The first poultry show in North America was held on 15-16 November, 1849, in Quincy Market, Boston, surpassing expectations to receive over 1400 entries however it proved a debacle as no poultry standard existed and judging was cancelled as there was no way to decide what was a purebred. A poultry association was organised afterwards and another show attempted the next year, which attracted 12,000 birds. Overcrowding led to judging being cancelled again.

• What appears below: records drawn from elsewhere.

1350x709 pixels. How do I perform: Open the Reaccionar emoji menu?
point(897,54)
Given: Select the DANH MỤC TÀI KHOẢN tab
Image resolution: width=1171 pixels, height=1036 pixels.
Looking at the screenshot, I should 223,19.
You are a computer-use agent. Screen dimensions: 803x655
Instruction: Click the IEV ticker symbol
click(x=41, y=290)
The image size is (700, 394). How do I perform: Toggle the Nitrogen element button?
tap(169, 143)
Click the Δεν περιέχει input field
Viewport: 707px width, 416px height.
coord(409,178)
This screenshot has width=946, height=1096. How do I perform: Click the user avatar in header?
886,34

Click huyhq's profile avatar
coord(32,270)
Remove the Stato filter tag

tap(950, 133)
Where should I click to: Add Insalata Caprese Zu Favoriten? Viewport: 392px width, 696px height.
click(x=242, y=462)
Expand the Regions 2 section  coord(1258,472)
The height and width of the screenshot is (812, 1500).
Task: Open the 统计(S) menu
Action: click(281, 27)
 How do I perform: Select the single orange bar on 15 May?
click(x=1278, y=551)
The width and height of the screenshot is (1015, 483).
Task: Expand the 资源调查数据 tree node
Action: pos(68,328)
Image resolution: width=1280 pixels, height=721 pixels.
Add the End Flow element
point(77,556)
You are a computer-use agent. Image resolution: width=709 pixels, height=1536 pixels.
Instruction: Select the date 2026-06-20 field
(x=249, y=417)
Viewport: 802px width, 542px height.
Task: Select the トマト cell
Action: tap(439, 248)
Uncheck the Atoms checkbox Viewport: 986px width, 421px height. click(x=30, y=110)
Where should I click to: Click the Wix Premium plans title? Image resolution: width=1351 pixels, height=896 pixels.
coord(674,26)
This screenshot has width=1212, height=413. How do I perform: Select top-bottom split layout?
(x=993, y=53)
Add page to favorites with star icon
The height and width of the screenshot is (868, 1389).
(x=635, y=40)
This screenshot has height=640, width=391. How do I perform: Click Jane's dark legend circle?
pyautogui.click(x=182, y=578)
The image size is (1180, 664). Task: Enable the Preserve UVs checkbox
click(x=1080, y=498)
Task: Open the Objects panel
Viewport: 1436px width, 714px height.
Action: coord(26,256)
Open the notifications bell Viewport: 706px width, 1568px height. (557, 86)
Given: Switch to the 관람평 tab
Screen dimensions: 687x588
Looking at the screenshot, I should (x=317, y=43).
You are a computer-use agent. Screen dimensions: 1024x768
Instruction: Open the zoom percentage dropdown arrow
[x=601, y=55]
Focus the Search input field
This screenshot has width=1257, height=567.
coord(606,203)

In 1854 P. T. Barnum staged a National Poultry Show at his Barnum's American Museum, which the guidelines of are unknown. It wasn't until 1874 that the American Standard of Perfection were adopted by the recently formed American Poultry Association, creating the first poultry standard in North America.

==Governance==
Poultry shows are generally organised by a poultry club. Many of these are accredited by a national body, such as the American Poultry Association or the Poultry Club of Great Britain while others, such as Australian poultry clubs are only managed on a state level. Birds exhibited at poultry shows are judged to the local standard, a compiled manual that describe the ideal form of a poultry breed.